Update: I did end up writing a letter to the editor. Here it is:

I feel compelled to respond to Mr. Inglehart's letter, which contains half-truths and misleading statements, so that other parents don't concern themselves with a problem that does not exist. Wi-fi routers in our schools are not a cause for concern. There are certainly people who believe that they are, including a few scientists, but the vast majority of studies that have been done have shown no negative effects on health at all.

It's true that electromagnetic radiation is considered a class 2B carcinogen by the World Health Organization (WHO). What that actually means is that it's on a list of things that have not been shown to be carcinogenic but require further study. Other items on this list include coffee, asphalt, pickled vegetables, carpentry and joinery, aloe vera, and talc-based body powder.
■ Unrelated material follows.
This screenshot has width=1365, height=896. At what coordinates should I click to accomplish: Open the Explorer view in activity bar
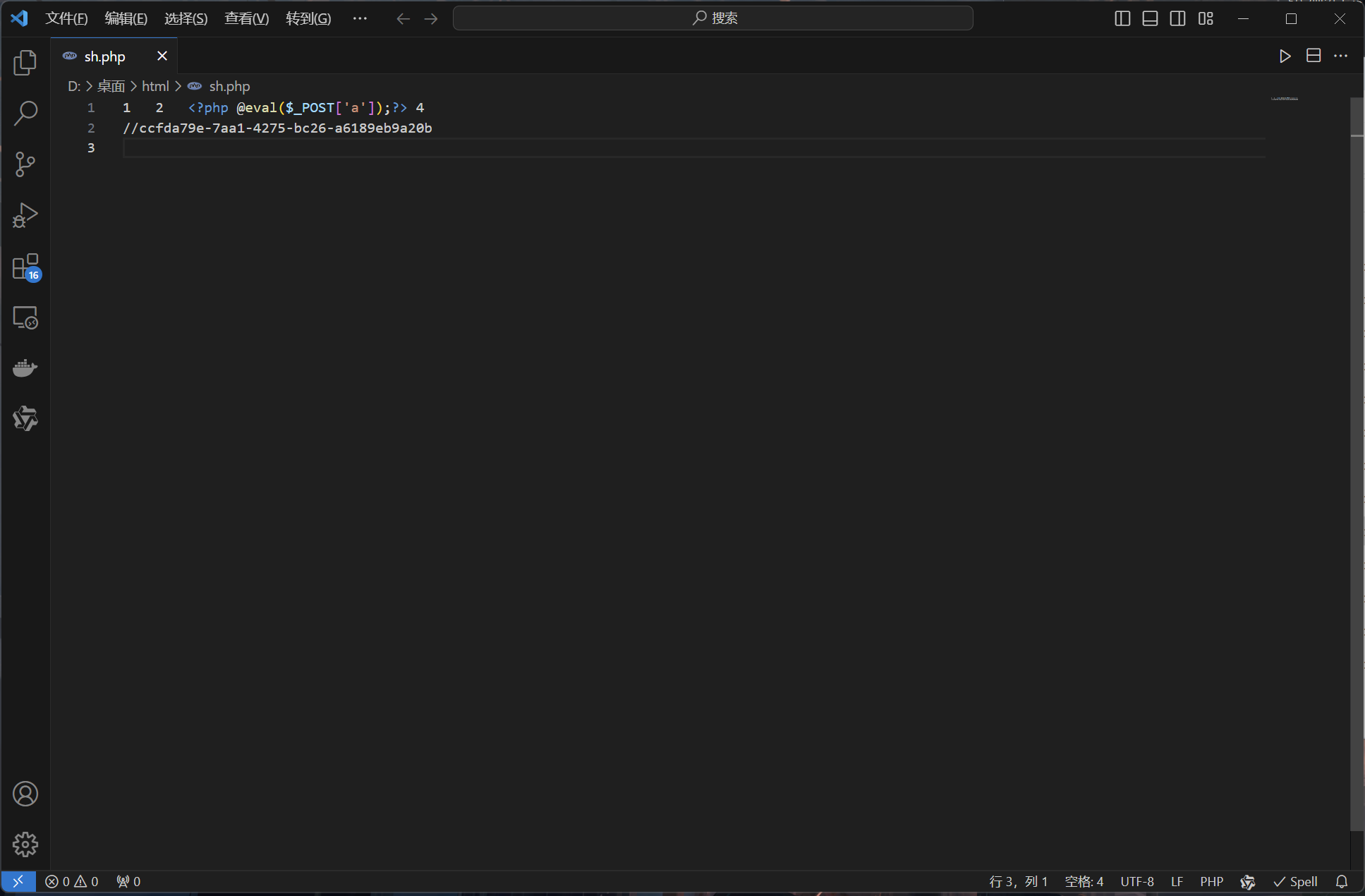25,63
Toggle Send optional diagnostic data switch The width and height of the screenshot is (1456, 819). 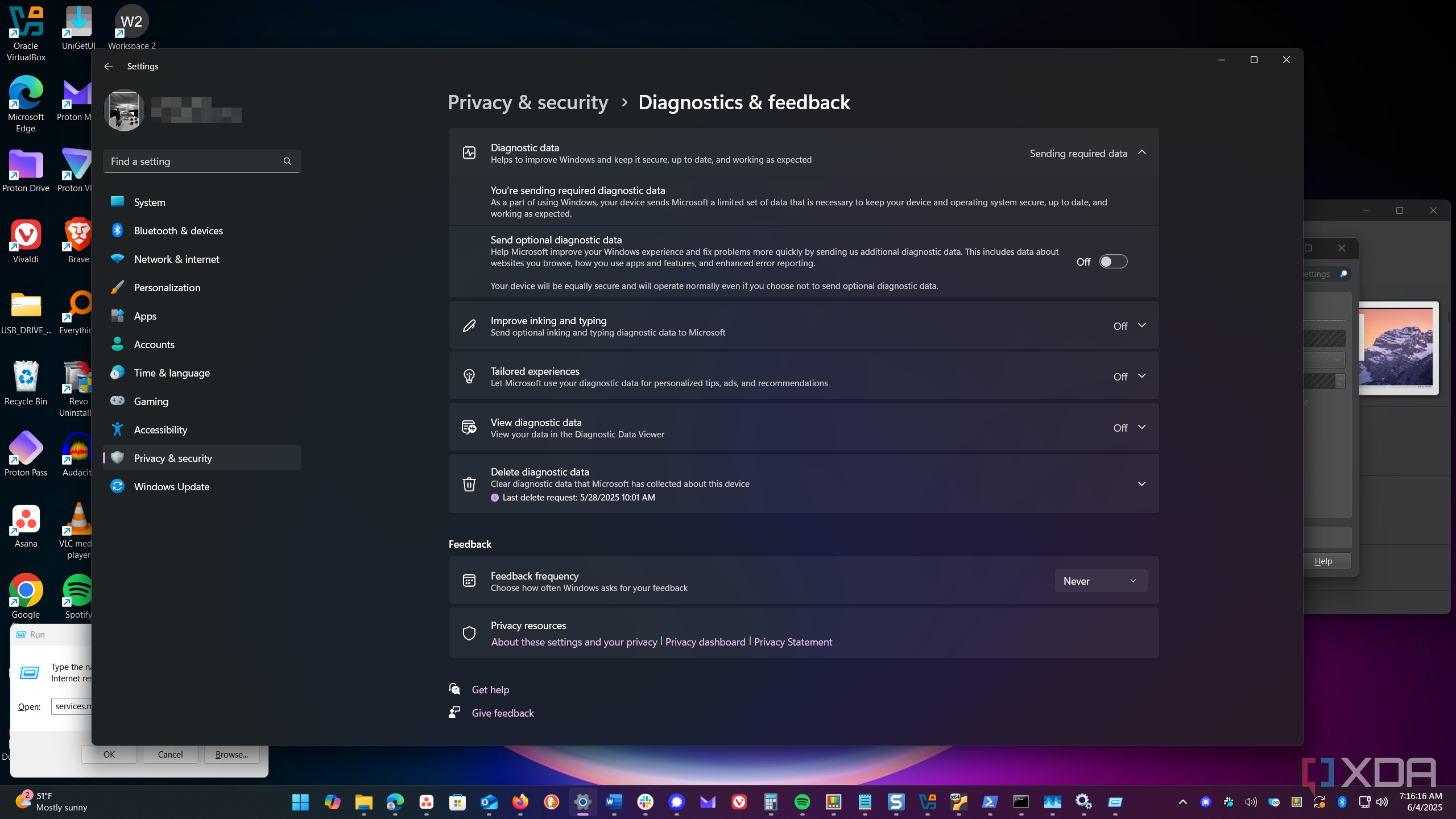point(1112,262)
I don't hear anyone leading the charge against wood shop or pickles in school lunches.

But if you're going to believe the WHO's "possible carcinogen" list, you should really believe the WHO when they say "In the area of biological effects and medical applications of non-ionizing radiation approximately 25,000 articles have been published over the past 30 years. ... Based on a recent in-depth review of the scientific literature, the WHO concluded that current evidence does not confirm the existence of any health consequences from exposure to low level electromagnetic fields."

More locally, the Ontario Agency for Health Protection and Promotion says "After a decade of additional research, there is still no conclusive evidence of adverse effects on health at exposure levels below current Canadian guidelines. ...there is no plausible evidence that would indicate current public exposures to Wi-Fi are causing adverse effects on health."

There is no point is spending more taxpayer money looking at something that has been studied this much when the overwhelming majority of the studies show the same thing - that there are no negative health effects caused by wi-fi signals.